Le macchine da scrivania con parecchi slot hanno spazio per entrambe. I portatili di solito no, e la loro documentazione dichiara la lunghezza dello slot, la chiave e il cablaggio.
Dove la differenza si vede e dove no
Un grande trasferimento sequenziale è dove lo scarto è visibile: un file video, un’immagine disco, una cartella di fotografie raw. Qui il limite è la velocità del collegamento e l’NVMe è molto avanti.
Avviare un sistema operativo e aprire applicazioni è un misto di molte letture piccole, ed entrambi i tipi di unità a stato solido lo gestiscono abbastanza bene perché la differenza sia una questione di sensazione e non di minuti.
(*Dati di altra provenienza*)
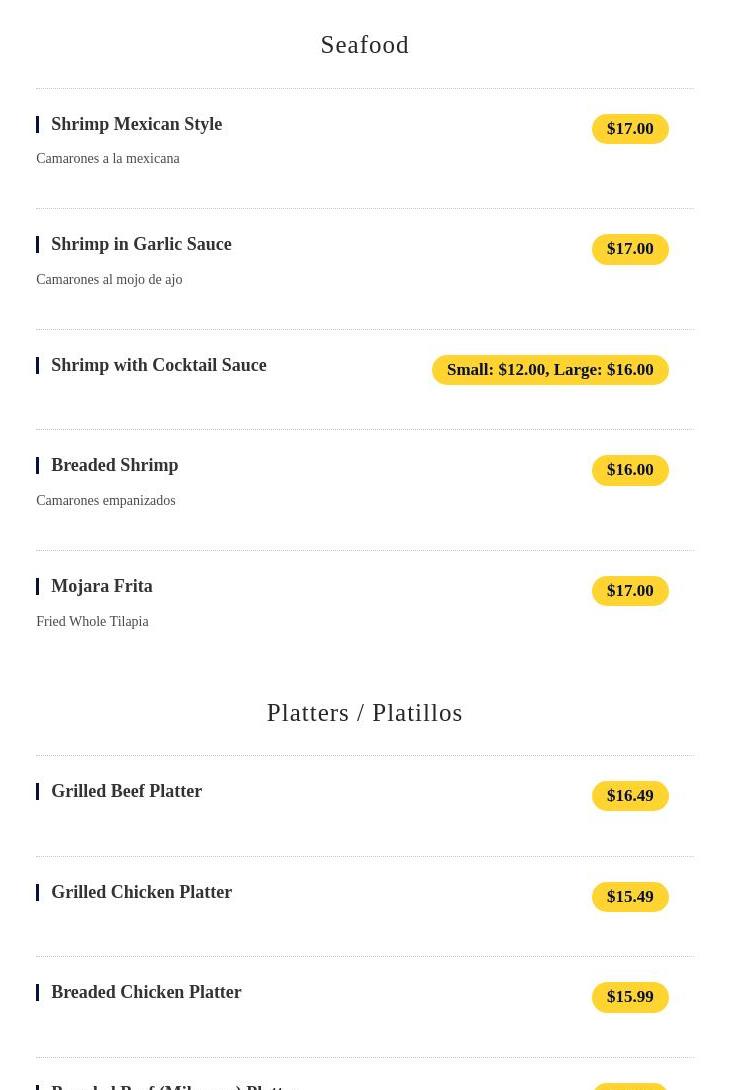
Task: Open the Breaded Shrimp menu item
Action: [x=115, y=466]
Copiare verso qualcos’altro e da qualcos’altro è governato da quel qualcos’altro. Una copia da un’unità NVMe verso una cartella di rete finisce alla velocità della rete, o dell’unità all’altro capo, e l’unità veloce aspetta.
Due dati pubblicati che vale la pena separare
Le unità a stato solido pubblicano una velocità di picco, sostenuta finché una cache di scrittura veloce assorbe i dati in arrivo, e una velocità sostenuta più bassa una volta che quella cache è piena. I costruttori che pubblicano entrambe le etichettano. Per una copia lunga è la seconda il dato che governa, ed è quella che manca su quasi tutte le confezioni.
L’altra coppia da tenere separata è capacità e resistenza. Un’unità più grande dello stesso modello porta di solito un TBW pubblicato più grande, perché il dato cresce con la quantità di memoria flash. È un volume scritto, non una promessa su quanto a lungo l’unità funzionerà.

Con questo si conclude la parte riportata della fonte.